After that we saw each other one to two times per year, sometimes more often, including them in all special events, especially as our family grew. Our parents and siblings and other relatives got to know them and our relationship grew each year and we truly became extended family members. Even when we moved out of state I worked hard to maintain contact.
So let’s fast forward to age 18 …. Where has she gone? His birth mother I mean. I have her phone number and her home address and she has ours. But she didn’t show at the last family picnic in Philadelphia and hasn’t called in the past few years on his birthday. I am grateful that her parents remain in touch. But the other children she is raising are younger and have relied on their mother to keep in touch with their older birth brother, so naturally we haven’t heard from them either. Nonetheless, I have encouraged my son to keep in touch and to drop her a note the last few birth mothers’ days. But he never seems to do it on his own so I get out a card and send my best wishes and ask if he wants to sign the card too. He usually does and I mail it. I ask if he wants to telephone his birth grandmother, sure he answers, but doesn’t pick up the phone.
For 18 years I have worked my hardest to maintain and grow our open adoption. I have to keep on reminding myself about something my son’s birth grandfather said to me when I was devastated that his daughter didn’t show for the annual picnic. After all, we did travel to Philadelphia for the visit. I was angry and very sad. Was I sad for myself or for my son? “It’s about time Michele that you stop painting a perfect picture for him.” I think his birth grandfather actually shouted at me. “You can’t cover for her and try to protect him all the time. It’s not real life. Real life is the truth and my daughter’s choices are often irresponsible.” In reality he said some harsher things but his message was clear. Did she hurt Zack by not showing up? Was I hurt because I was projecting my feelings onto him? Was this open adoption too much for her after all these years?
I have tried to discuss her non-involvement in the past few years with my son but it never turns into a deep conversation. I told him that now the ball is in his court if he desires to push things further. He is disappointed about the ceased contact with his birth siblings. He said he just might need to show up on his birth parents’ door steps at age 18. How ironic as that is EXACTLY what I was trying to prevent for him by having an open adoption. Well, at least he has their contact information.

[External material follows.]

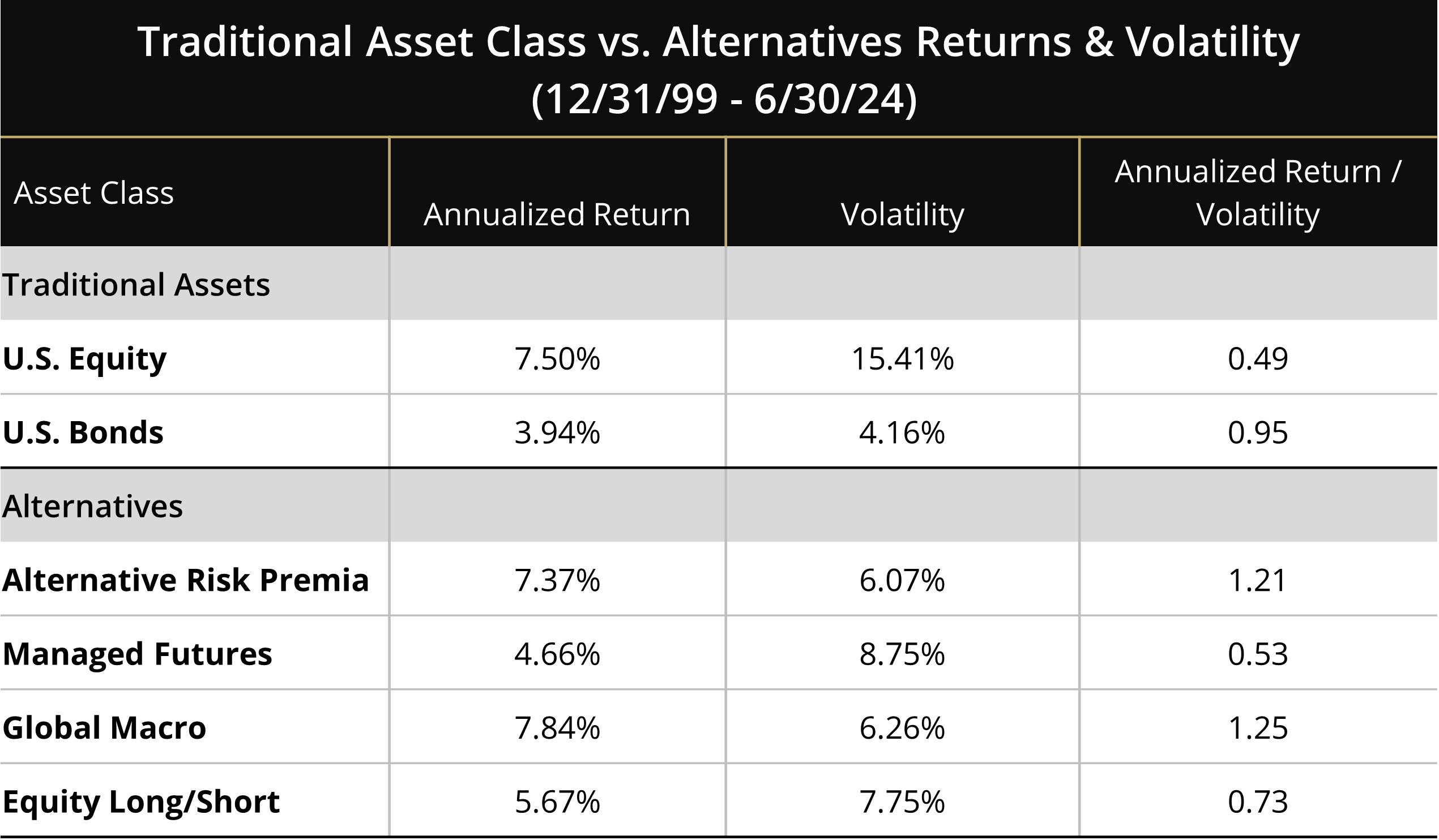
Task: Select the Alternatives section row
Action: point(719,505)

“If that’s what you feel you need to do,” I told him. “You would have to be there with me,” he responded.
I wouldn’t change having an open adoption as I still can easily site the benefits for my children and for myself. However, if I had to do it all over again would I call her to remind her to call “our” son? I did several times as he was growing up. Would I have sent her all those letters encouraging her to keep in touch with him? I don’t remember a time that she wrote back. Would I have pushed her to urge his birth father to show up even for a few minutes during one visit? He did show up for a few minutes that afternoon, but never again. Would I continue to make excuses for her embarrassing lateness to almost every visit and event? I did every time. I learned a great deal from my son’s birth grandfather – who by the way – stays in touch. I remember the first time we really spent time with him (at his home) and as he was saying goodbye to us he said, “this open adoption thing is really a beautiful thing.”
The funny thing that occurred is that I miss keeping in touch with his birth mother. I now force myself not to call her… Though I seem to be forever sending those birth mother’s day cards… I guess because I will always be grateful to her for giving us the greatest gift in the world and because I will never truly know the great sacrifice she made.
The memories of the past many years rush by me, often second guessing my actions. I realize now that I sought after the perfect open adoption. Only to learn that there is no such thing. It’s just a relationship – a relationship with real people in real life circumstances.